Pssst… remember to look out for the pink mushroom punnets on sale this month as part of The Power of Pink campaign. October is Breast Cancer Awareness month and studies have shown that mushrooms play a potential role in the prevention of this devastating disease. R1 from the sale of each punnet will go to Reach For Recovery, so make the healthy choice for yourself and support this wonderful cause at the same time.
GINGER, MUSHROOM AND CHICKEN STIR FRY
- 250g chicken fillets (about 2 small fillets)
- 1 tbsp brown sugar
- 2 tsp cornflour
- 2 tsp ground ginger
- 1 tsp fine salt
- 1 tbsp sherry
- 2 tsp dark soy sauce
- 1 tsp lemon juice
- 2 tsp cornflour
- 3 tbsp light soy sauce
- 200ml chicken stock
- 2 tsp olive oil
- 180g noodles
- 1 tsp garlic paste
- 100g shiitake mushrooms, sliced
- 150g portabellini mushooms, sliced
- ½ red onion, thinly sliced
- 1 medium carrot, cut into julienne strips
- 50g mange tout, cut into thin strips
1.) To make the marinade: cut the chicken fillets into bite sized chunks.

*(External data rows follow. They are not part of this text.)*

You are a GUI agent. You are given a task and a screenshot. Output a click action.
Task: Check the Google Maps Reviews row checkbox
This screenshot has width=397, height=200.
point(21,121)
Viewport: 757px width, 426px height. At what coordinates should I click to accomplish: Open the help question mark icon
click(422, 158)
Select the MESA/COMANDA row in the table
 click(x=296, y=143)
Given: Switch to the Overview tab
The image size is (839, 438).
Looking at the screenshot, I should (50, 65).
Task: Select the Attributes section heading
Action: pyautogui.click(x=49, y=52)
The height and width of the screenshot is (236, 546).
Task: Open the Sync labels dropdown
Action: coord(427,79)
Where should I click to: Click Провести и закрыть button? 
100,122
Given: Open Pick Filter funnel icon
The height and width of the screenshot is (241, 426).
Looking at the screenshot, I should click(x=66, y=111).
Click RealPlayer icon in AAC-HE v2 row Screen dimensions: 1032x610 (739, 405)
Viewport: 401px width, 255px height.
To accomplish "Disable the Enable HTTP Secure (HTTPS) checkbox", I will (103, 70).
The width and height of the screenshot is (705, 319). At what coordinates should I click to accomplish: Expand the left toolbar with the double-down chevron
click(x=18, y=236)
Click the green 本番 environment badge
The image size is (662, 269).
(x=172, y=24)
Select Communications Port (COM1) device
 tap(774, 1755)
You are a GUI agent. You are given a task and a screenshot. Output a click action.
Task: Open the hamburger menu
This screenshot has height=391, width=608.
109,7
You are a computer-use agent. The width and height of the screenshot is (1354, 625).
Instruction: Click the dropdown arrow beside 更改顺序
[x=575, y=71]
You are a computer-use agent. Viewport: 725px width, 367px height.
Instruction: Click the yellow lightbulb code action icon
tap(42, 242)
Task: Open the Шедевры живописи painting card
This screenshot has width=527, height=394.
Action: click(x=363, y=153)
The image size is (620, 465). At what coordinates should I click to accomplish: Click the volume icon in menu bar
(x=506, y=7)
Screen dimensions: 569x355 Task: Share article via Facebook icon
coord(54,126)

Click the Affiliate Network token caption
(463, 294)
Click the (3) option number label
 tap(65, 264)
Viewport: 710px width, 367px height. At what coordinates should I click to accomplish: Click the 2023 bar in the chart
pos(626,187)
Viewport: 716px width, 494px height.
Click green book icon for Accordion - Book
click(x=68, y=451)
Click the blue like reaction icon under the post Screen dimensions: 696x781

Combine the brown sugar, cornflour, ginger, salt, sherry, soy sauce and lemon juice in a bowl and mix until smooth. Add the chicken chunks and toss until they are evenly coated in the marinade. Set aside.
2.) To make the sauce: Combine the cornflour, soy sauce and chicken stock in a bowl. Set aside.
3.) Heat one teaspoon of olive oil in a frying pan. Add the chicken and marinade and fry until the chicken is just cooked. Transfer the chicken to a plate and set aside.
4.) Cook the noodles as per the instructions on the pack. While the noodles are cooking you can start cooking the veggies.
5.) Heat another teaspoon of olive oil in a large frying pan. Add the garlic paste and cook for 30 seconds. Turn up the heat and fry the shiitake and portabellini mushrooms for 5 minutes. Add the red onion, carrots and mange tout and cook over a high heat for a further 2 minutes.
6.) Give the sauce a stir and then add it to the pan along with the cooked chicken. Allow everything to simmer for a minute or until the sauce has thickened slightly. Check the seasoning.
7.) Drain the noodles and add them to the sauce mixture. Toss everything together, then heap onto heated plates and serve.
Disclaimer: This post is sponsored by MushroomsSA. Recipe, words and images are my own and were created for the #JoinTheBlendTrend campaign.